Statement of the U.S. Mint and the Federal Reserve Board On Unusually High Penny Demand in 1999

July 9, 1999

Demand for pennies has increased dramatically in 1999, which has led to instances of temporarily low local penny inventories at commercial banks and financial institutions in several regions of the nation.

Demand for pennies is running 33 percent higher than last year.
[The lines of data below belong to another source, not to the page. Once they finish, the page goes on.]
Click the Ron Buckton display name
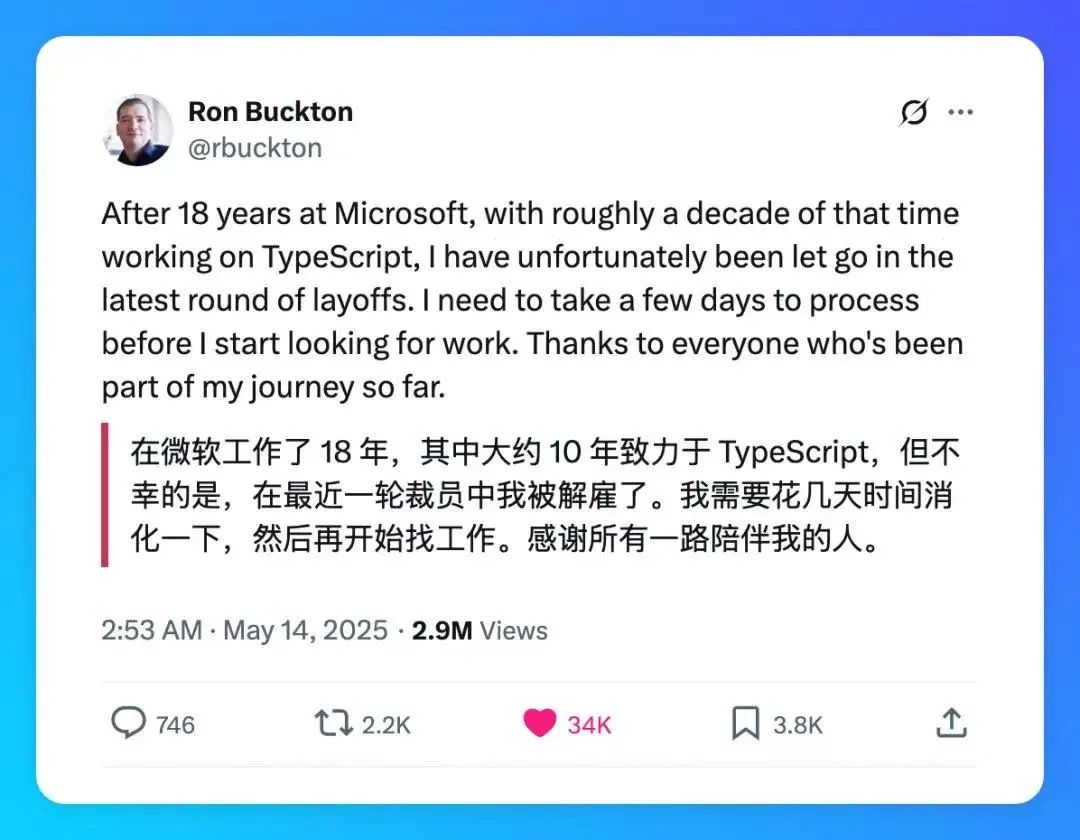The image size is (1080, 840). pyautogui.click(x=270, y=111)
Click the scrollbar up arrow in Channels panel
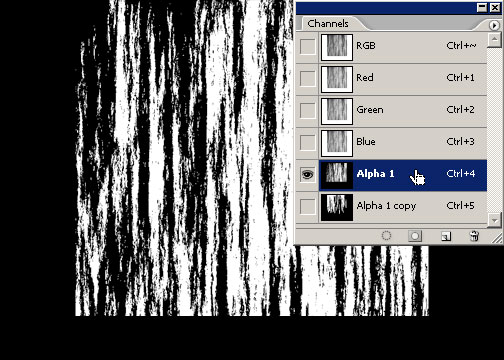Viewport: 504px width, 360px height. 494,40
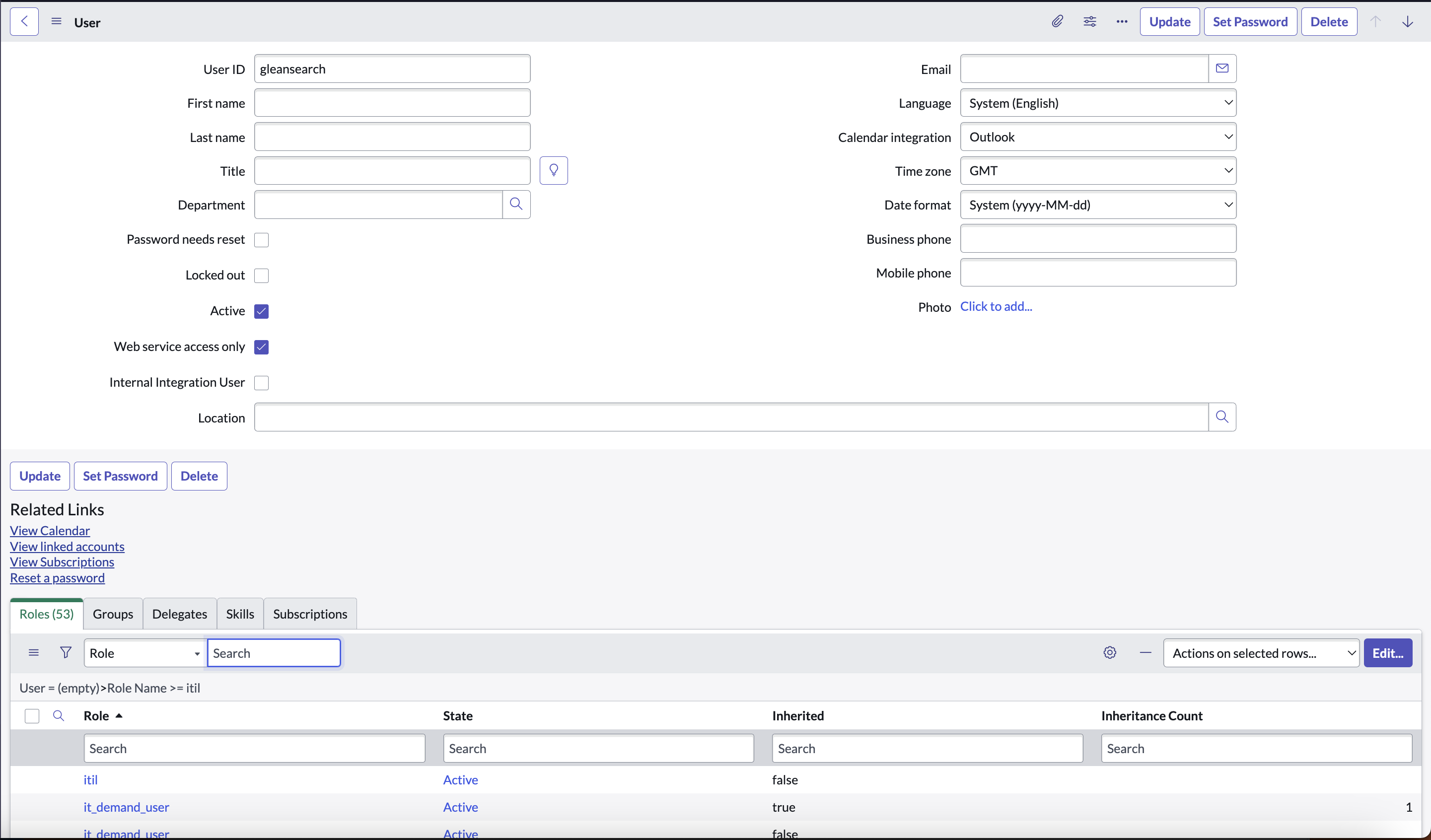This screenshot has width=1431, height=840.
Task: Open Actions on selected rows dropdown
Action: (1261, 653)
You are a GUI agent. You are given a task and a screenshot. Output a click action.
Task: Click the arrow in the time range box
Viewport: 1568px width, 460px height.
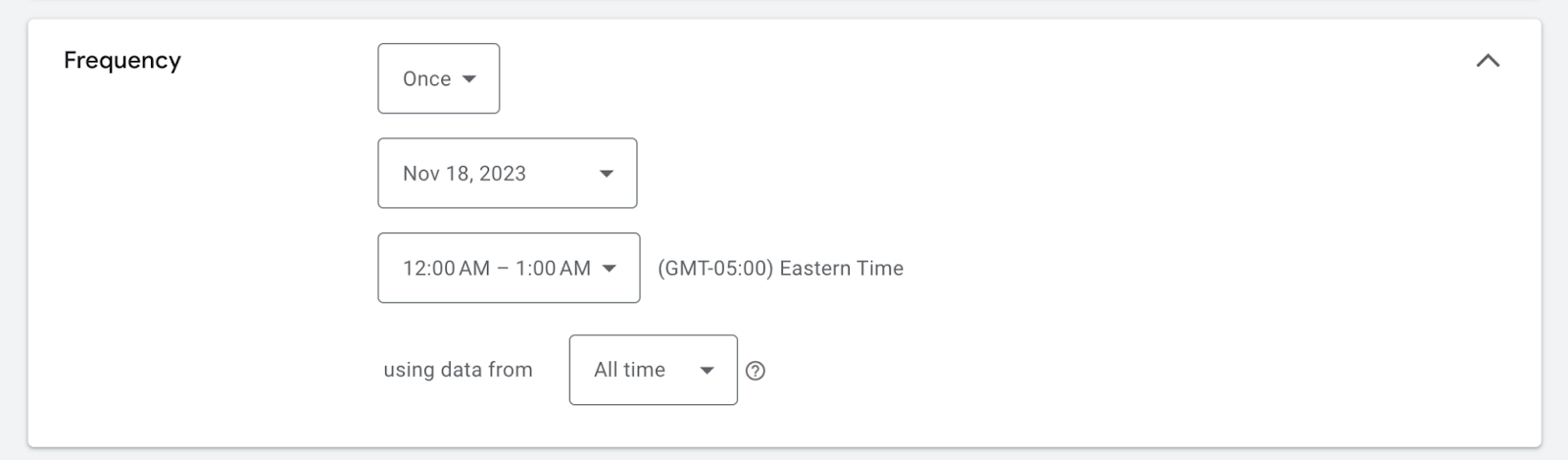(x=610, y=269)
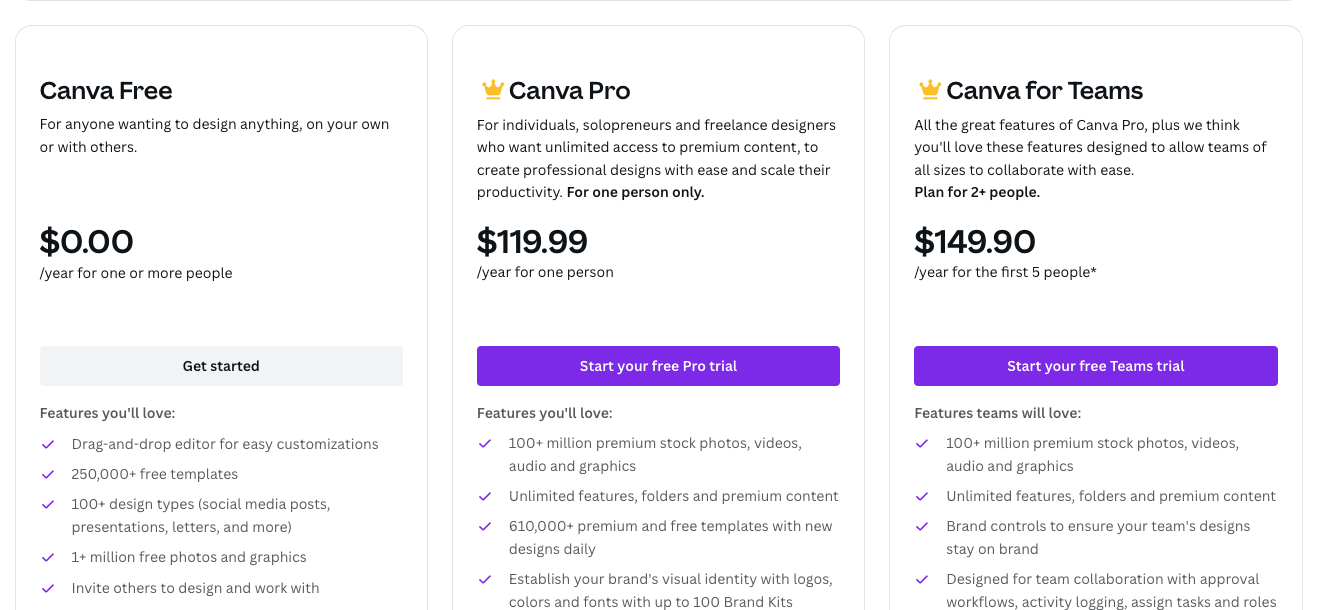Click the $0.00 Free price
The height and width of the screenshot is (610, 1323).
[86, 242]
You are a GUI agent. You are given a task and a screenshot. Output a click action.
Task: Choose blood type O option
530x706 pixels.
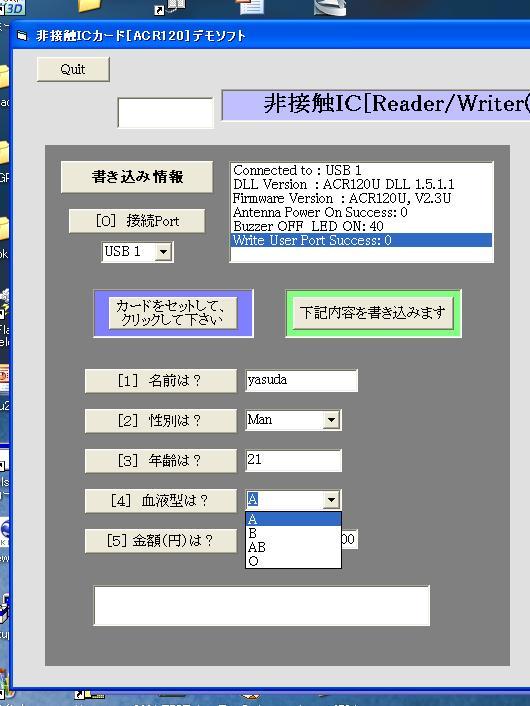(293, 561)
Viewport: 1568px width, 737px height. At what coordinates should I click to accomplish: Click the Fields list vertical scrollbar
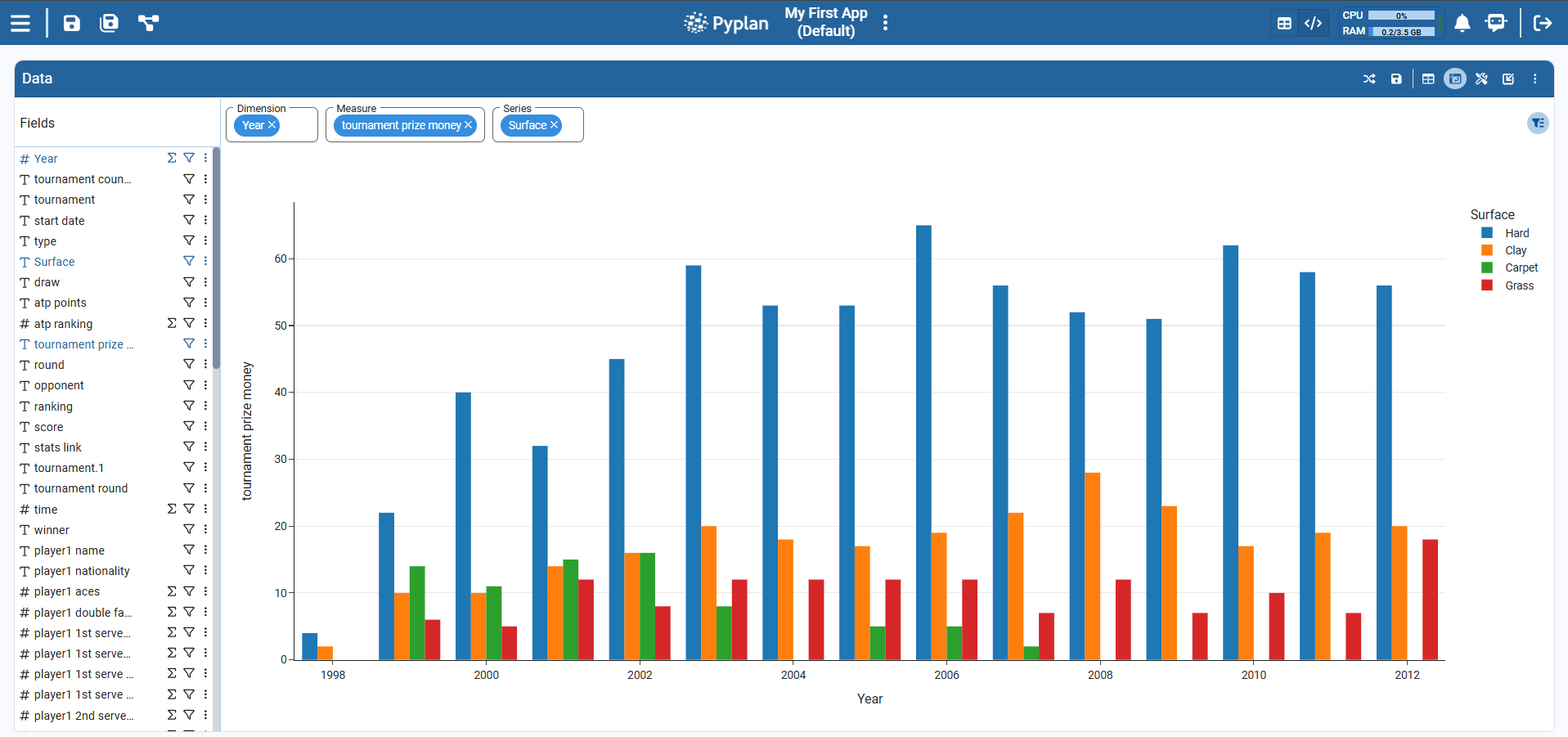point(216,258)
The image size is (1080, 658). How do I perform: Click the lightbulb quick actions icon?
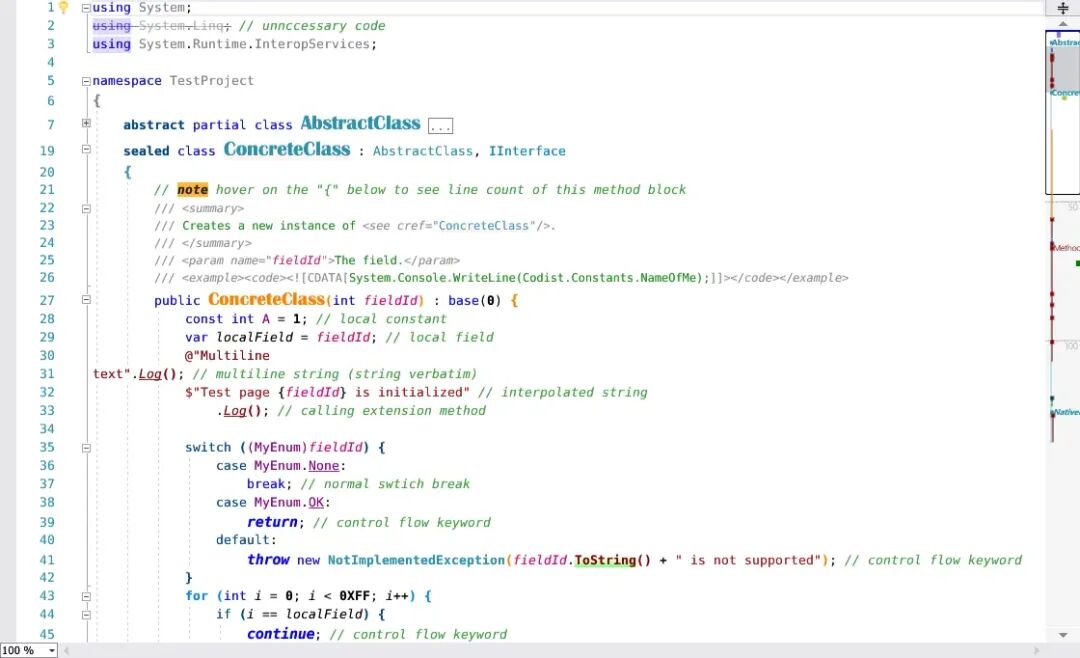click(x=63, y=8)
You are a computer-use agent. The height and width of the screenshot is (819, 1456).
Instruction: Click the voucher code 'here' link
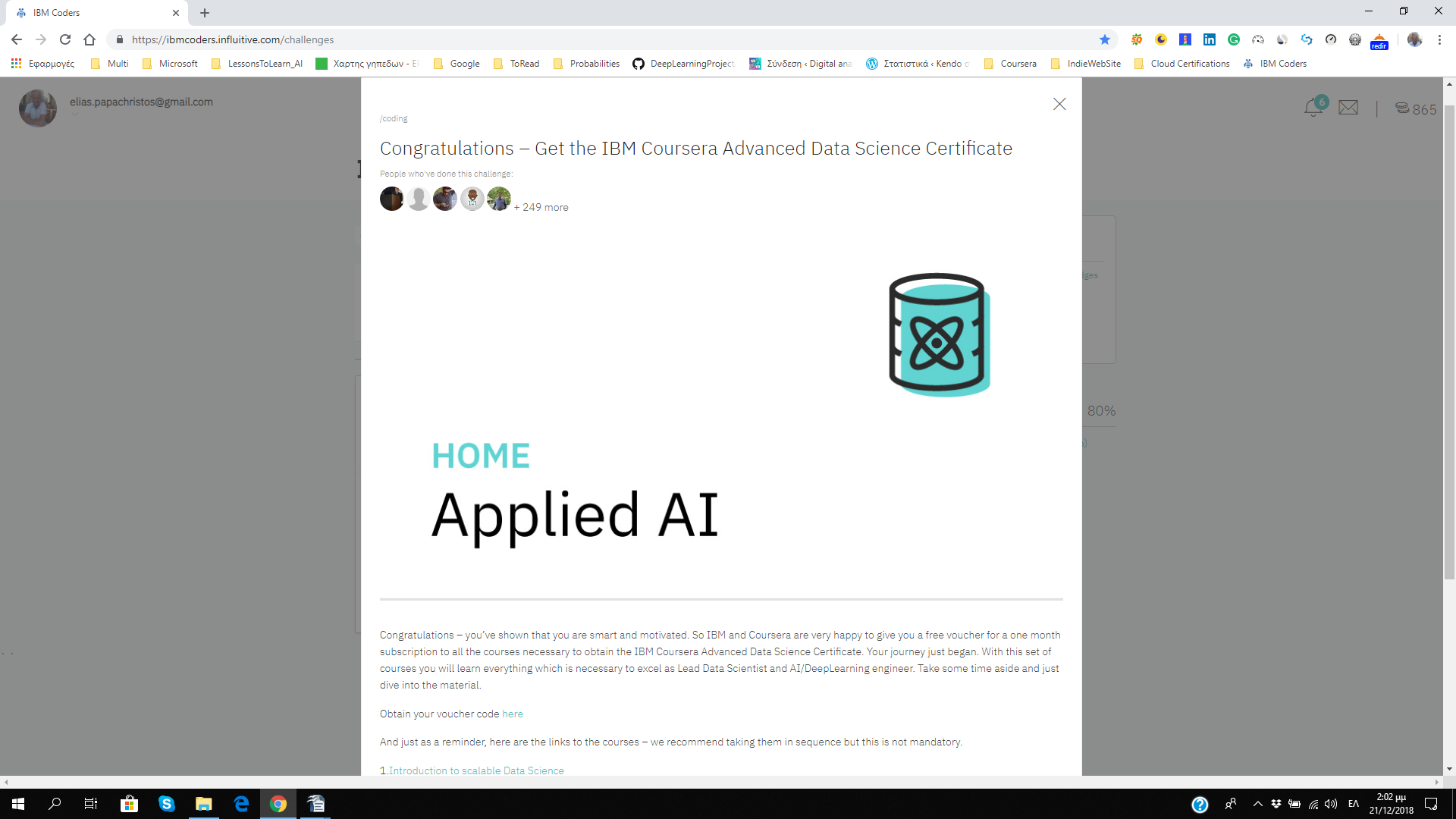[x=513, y=714]
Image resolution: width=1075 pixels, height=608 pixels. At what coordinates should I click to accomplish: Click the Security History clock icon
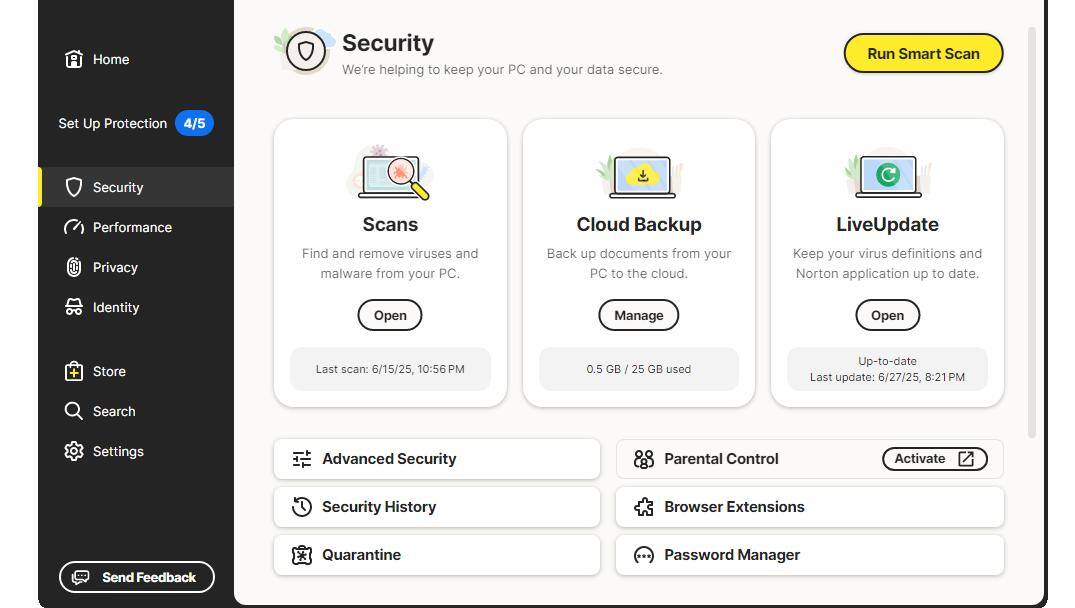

The Mint’s shipments to the Federal Reserve of pennies:

Jaunary – April 1997
January – April 1998
January – April 1999
2.1 billion pennies
2.7 billion pennies – a 29 percent increase
3.6 billion pennies – a 33 percent increase

Due to this increased demand for pennies, the Philadelphia and Denver Mints — the largest mints in the world — are continuing to manufacture pennies at least six days a week on a 24–hour schedule, with the other day dedicated to preventive maintenance, as well as additional production as possible.

Over the last 30 years, the Mint has produced more than 312 billion pennies, and estimates that more than 114 billion pennies actively circulate in the United States, or more than 426 pennies for every man, woman or child in the nation. Projected coin demand this year is running 21 percent above the all time high of 19 billion coins in 1994.

We know some banks have had long–standing customer service policies to accept coins from the public. During this period of high demand we want to encourage additional banks to adopt policies to facilitate recirculation of pennies by accepting coins from the public.